CAMBRIDGE – Esta temporada electoral, han sido frecuentes las acusaciones de deshonestidad. Durante el debate por el “Brexit” en Gran Bretaña, los dos bandos se acusaron mutuamente de distorsionar la verdad (pero la rapidez con que el campo vencedor pro‑Brexit comenzó a desdecirse de sus promesas de campaña, mientras las afirmaciones del campo perdedor resultaban ciertas, señala cuál de los dos decía las cosas como son). En la campaña para la elección presidencial de los Estados Unidos, el virtual candidato republicano, Donald Trump, se refirió casi siempre a su competidor más cercano en las primarias como “Ted Cruz el mentiroso”.

Trump tampoco deja pasar oportunidad de adosarle el calificativo de “deshonesta” a Hillary Clinton, la virtual candidata demócrata. Cuando hace poco Clinton pronunció un cuidado discurso sobre política exterior, Trump dijo que era “una mentirosa de primera”. Pero PolitiFact, una organización que se dedica a corroborar lo que dicen los políticos (y que ganó el premio Pulitzer),determinó que eran falsas el 60% de las afirmaciones de Trump que investigó desde el inicio de su campaña, contra un 12% para Clinton.

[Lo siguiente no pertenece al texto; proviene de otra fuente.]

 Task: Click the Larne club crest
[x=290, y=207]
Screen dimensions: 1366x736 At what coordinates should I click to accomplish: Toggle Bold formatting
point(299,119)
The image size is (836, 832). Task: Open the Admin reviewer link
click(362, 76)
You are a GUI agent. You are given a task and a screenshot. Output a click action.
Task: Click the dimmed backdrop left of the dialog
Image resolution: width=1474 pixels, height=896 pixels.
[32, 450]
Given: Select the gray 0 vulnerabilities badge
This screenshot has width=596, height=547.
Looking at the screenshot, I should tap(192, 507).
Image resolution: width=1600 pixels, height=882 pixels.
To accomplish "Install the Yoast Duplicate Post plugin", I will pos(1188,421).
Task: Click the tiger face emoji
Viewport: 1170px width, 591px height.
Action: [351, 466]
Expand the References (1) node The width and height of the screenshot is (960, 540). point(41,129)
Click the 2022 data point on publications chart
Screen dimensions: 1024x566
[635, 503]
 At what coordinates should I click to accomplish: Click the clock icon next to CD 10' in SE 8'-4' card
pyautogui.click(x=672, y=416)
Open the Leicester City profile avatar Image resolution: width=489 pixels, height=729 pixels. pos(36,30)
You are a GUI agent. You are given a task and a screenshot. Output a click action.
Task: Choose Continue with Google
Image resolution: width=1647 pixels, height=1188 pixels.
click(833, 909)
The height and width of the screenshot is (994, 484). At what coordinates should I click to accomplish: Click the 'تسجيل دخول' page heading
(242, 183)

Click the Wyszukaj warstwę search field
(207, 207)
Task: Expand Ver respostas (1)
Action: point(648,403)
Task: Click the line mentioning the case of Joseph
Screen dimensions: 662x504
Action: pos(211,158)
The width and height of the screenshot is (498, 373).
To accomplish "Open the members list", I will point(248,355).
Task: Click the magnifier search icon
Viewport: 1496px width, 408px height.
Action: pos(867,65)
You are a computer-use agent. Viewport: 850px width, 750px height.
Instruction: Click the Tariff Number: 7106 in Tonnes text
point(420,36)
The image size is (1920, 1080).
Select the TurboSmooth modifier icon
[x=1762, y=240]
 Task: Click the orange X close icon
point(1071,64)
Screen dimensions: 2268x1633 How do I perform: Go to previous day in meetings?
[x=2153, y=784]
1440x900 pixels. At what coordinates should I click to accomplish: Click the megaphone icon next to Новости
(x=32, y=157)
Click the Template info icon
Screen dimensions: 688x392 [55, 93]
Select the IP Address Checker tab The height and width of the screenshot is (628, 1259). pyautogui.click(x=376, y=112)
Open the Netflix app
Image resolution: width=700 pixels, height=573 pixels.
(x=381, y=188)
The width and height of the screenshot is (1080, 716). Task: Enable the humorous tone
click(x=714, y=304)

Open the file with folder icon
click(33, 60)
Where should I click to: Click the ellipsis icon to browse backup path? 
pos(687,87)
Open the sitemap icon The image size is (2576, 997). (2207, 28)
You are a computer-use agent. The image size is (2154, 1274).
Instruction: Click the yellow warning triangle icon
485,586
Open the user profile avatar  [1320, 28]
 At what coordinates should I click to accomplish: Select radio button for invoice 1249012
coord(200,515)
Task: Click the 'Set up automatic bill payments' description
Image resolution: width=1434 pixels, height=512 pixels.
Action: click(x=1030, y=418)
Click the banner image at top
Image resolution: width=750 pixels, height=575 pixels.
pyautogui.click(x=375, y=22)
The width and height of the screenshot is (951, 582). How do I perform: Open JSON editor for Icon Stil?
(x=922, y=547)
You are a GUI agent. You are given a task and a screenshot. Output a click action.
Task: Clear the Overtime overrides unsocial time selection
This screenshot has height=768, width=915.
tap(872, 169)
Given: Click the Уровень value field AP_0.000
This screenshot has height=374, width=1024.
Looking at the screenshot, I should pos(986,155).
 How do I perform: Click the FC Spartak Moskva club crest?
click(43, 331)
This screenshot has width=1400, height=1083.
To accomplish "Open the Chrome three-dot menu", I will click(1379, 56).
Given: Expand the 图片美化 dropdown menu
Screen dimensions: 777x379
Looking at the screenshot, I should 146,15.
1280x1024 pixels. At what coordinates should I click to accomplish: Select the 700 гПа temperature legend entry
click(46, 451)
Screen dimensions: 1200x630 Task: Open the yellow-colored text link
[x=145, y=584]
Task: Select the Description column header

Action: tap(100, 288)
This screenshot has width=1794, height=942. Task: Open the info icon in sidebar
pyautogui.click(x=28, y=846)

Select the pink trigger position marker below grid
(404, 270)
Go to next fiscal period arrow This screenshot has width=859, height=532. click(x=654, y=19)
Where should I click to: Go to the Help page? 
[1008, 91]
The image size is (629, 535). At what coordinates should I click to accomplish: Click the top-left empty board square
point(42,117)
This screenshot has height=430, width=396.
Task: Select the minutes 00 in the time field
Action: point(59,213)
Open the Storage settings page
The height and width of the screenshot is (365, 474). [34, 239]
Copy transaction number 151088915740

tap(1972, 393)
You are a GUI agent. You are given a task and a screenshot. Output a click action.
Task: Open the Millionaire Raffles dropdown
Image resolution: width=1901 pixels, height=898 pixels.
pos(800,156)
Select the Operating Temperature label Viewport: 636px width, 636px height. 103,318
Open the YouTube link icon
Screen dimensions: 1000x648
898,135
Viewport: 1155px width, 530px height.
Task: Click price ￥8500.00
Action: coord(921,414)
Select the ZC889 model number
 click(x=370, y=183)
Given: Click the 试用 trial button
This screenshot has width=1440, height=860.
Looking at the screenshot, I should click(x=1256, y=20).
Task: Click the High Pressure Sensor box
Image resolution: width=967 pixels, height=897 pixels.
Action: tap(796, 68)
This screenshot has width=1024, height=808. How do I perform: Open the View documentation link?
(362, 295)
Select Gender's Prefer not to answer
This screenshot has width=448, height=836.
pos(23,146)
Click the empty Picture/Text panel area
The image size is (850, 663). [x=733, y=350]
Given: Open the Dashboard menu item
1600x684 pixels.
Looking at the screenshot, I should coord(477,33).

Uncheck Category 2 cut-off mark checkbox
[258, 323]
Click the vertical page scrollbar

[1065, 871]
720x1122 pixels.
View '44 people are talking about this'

Algunos cínicos no dan importancia a estos intercambios entre candidatos; los consideran una conducta típica de políticos. Pero esto es un error, ya que implica pasar por alto serias cuestiones relacionadas con el grado de honestidad que esperamos de nuestros líderes y del debate político.

Es cierto que en algunos casos preferimos que los políticos no digan toda la verdad. En tiempo de guerra o durante una operación antiterrorista, el engaño puede ser condición necesaria para la victoria o el éxito, que claramente redundan en nuestro interés.